TOPOLSKA: Neinver signed a joint venture with MAB Development in 2010 to cooperate in the development of factory outlet centers in France and Germany. At the time, we thought we were establishing a long-term cooperation. Rabo Real Estate Group’s official announcement in May 2013 that it was selling off its commercial real estate development activities changed the situation completely and we decided to go ahead with the acquisition of 100% of the joint venture. The purchase is also in line with the company’s strategy of becoming the leading outlet operator in Europe’s key growth markets, such as France, Germany, and the Netherlands.

ACROSS: IN EUROPE, MORE AND MORE SHOPPING CENTERS ARE DEVELOPED IN (INNER) CITIES – NOT ON GREENFIELD SITES. WILL THIS TENDENCY ALSO REACH FOCS?
TOPOLSKA: European retail is indeed going back to city centers or – in case of Western Europe’s most mature markets – it is being carefully nurtured, especially on main shopping streets.
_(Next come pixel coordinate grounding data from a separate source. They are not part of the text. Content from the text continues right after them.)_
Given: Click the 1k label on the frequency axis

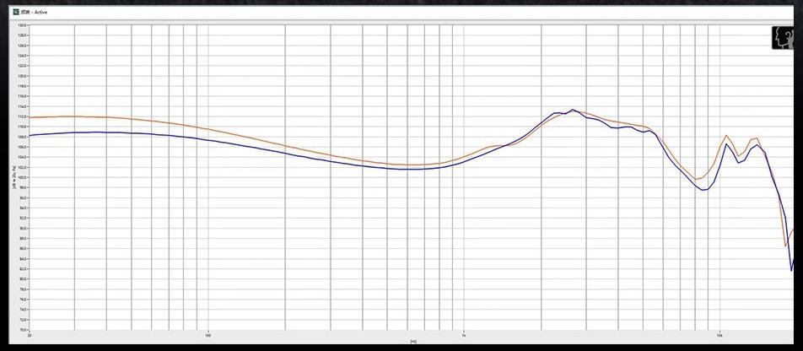Looking at the screenshot, I should pos(463,334).
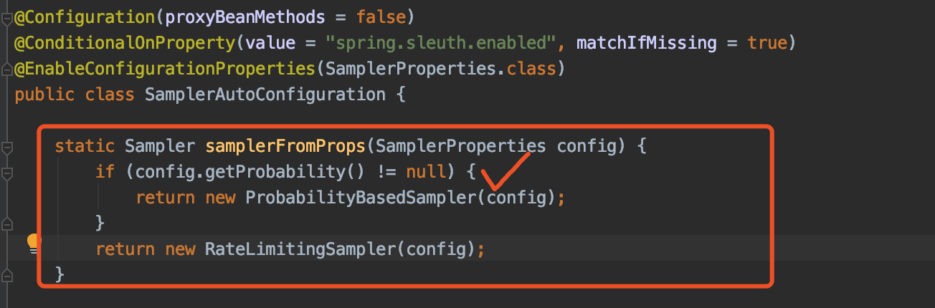Click the Sampler return type of samplerFromProps
The height and width of the screenshot is (308, 935).
pos(160,146)
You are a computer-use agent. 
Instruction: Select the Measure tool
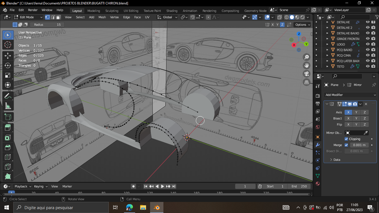[8, 106]
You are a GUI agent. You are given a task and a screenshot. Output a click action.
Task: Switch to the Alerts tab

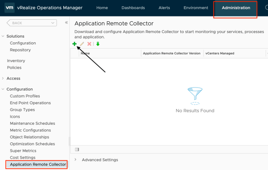click(164, 8)
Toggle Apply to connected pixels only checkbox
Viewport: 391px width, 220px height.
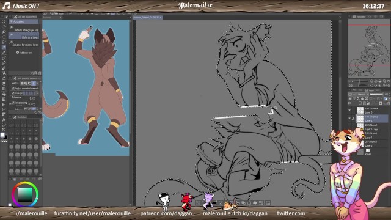(x=13, y=88)
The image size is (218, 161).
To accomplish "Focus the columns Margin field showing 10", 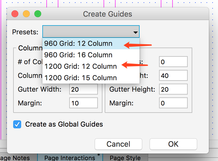I will tap(83, 103).
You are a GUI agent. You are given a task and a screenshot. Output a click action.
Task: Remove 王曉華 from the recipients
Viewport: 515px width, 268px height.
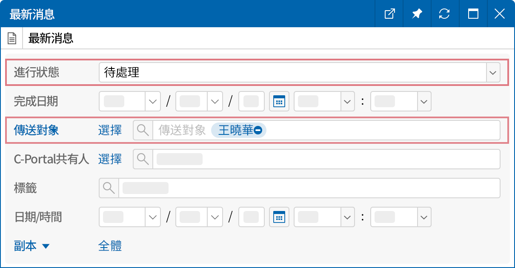click(258, 130)

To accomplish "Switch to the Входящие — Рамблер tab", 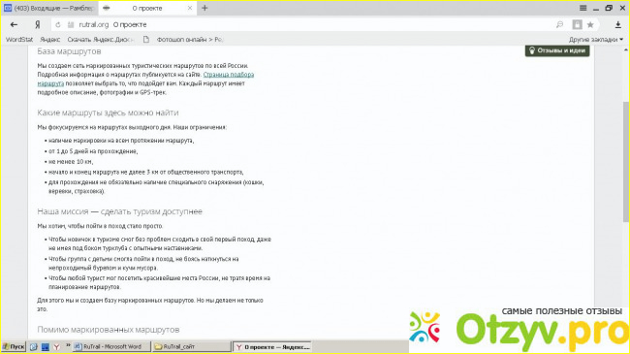I will coord(48,8).
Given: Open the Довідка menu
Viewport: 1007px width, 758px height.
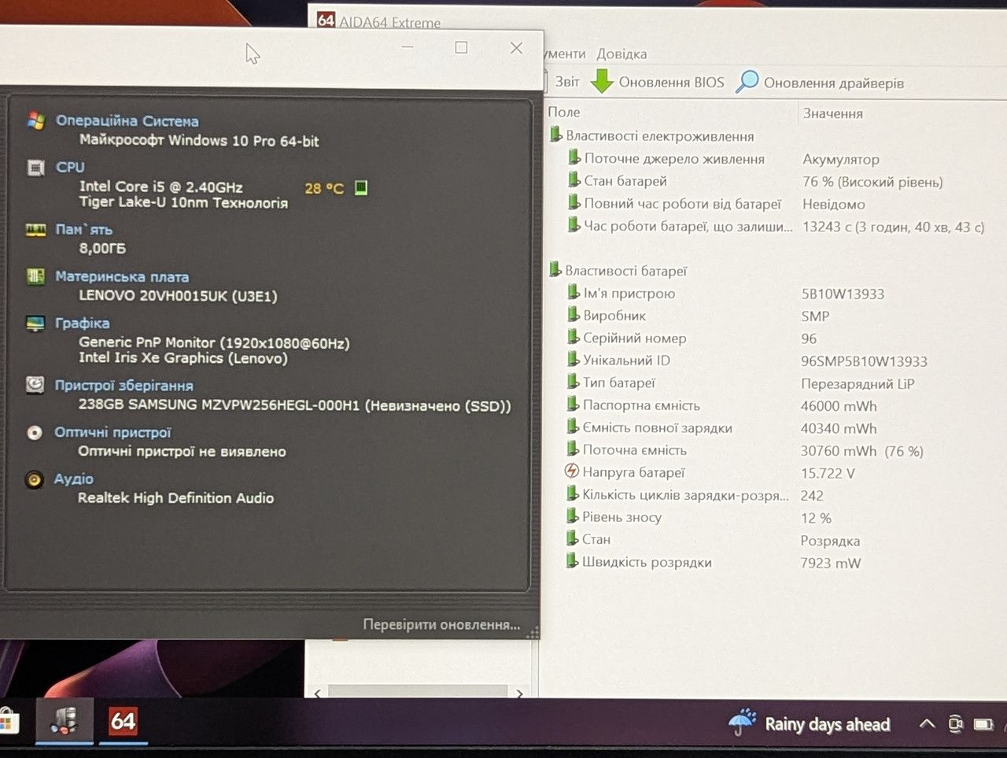Looking at the screenshot, I should [622, 54].
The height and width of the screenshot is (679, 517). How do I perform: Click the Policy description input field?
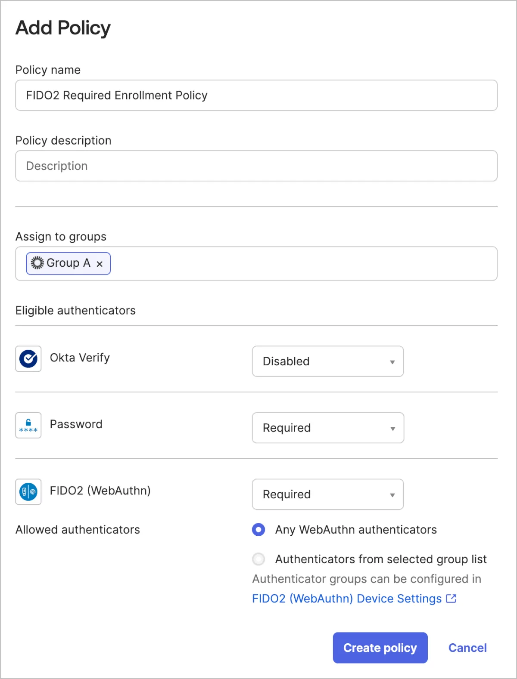[x=256, y=166]
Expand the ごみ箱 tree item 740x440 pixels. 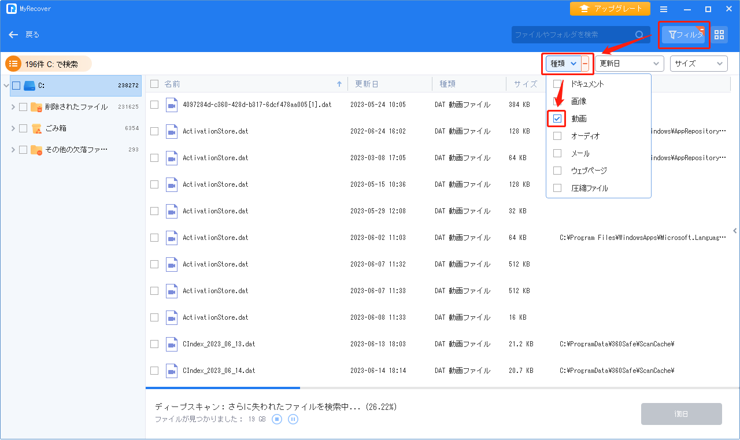point(13,128)
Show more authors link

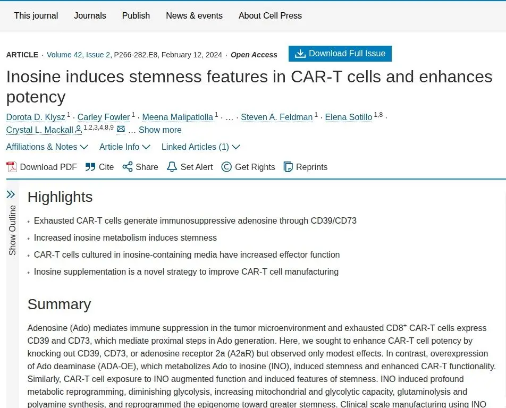160,130
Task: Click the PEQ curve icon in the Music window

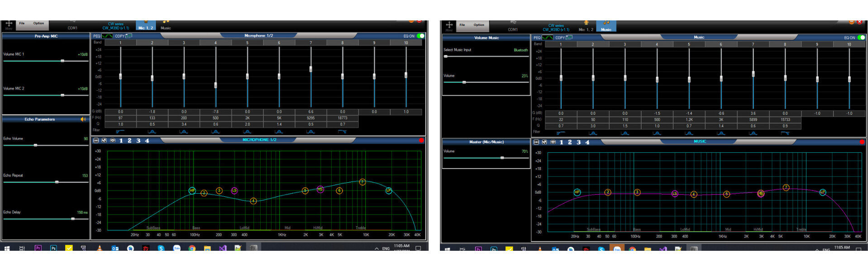Action: tap(548, 38)
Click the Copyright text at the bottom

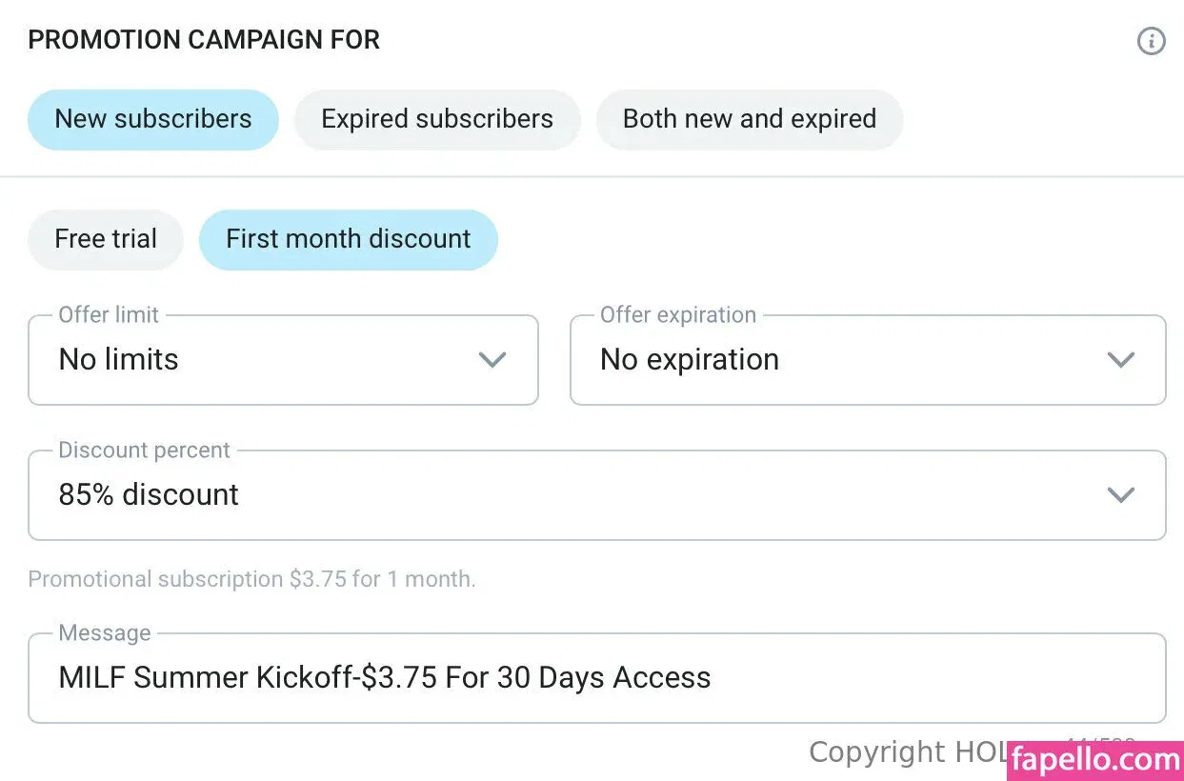coord(905,752)
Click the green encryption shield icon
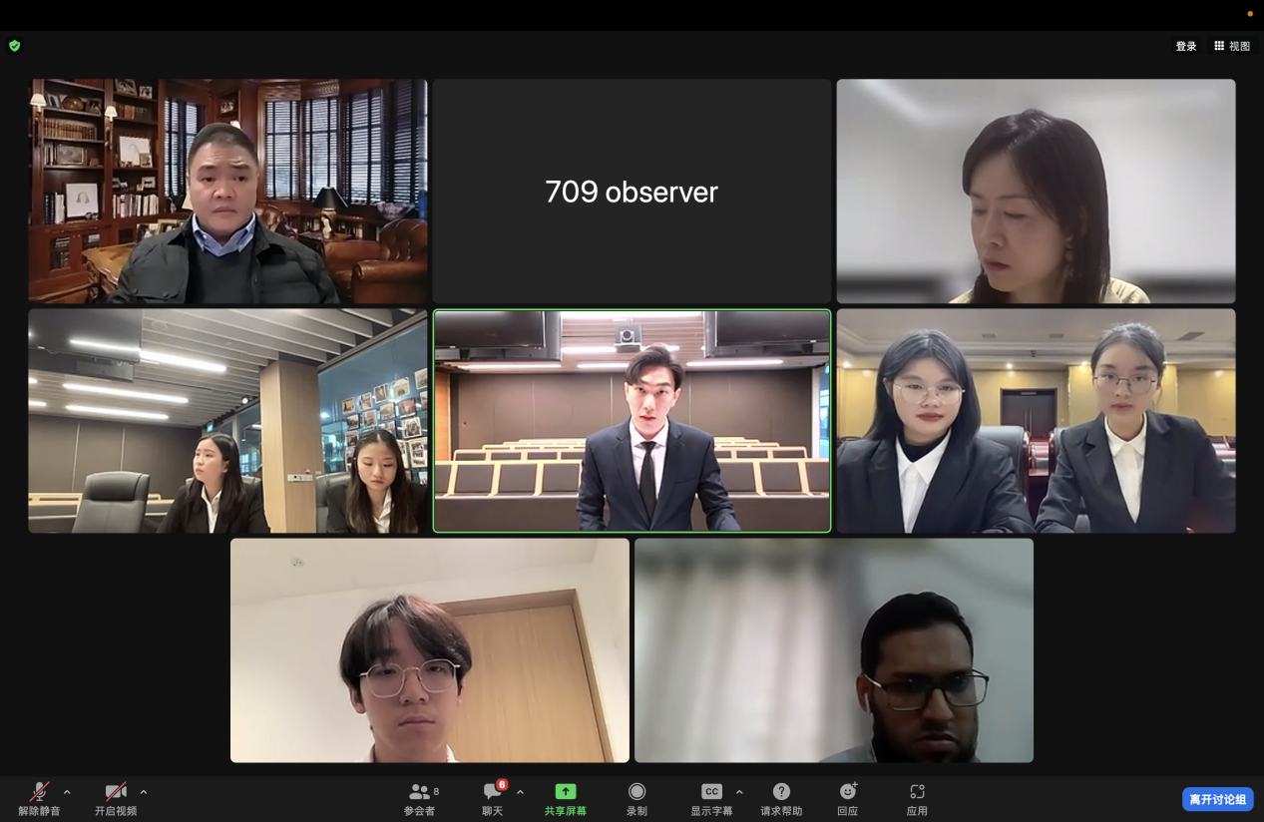This screenshot has height=822, width=1264. coord(14,46)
In Central and Eastern Europe, high street retail is not very popular. Shopping centers located in city centers are visited by loads of customers, though. From the very start, the outlet concept entailed a location outside of cities so as not to compete directly against retailers operating there, including local entrepreneurs. I strongly support this idea and think we should stick to it. Outlet centers are a great opportunity for smaller towns that offer good transport links and have interesting history or traditions. Given their appealing range of brands and products, FOCs can contribute to the growth of a given location by attracting new tourists – both local and inter-national ones. They have the power to form interesting tourist destinations and promote them. In my opinion, this is the right way for the outlet segment to take.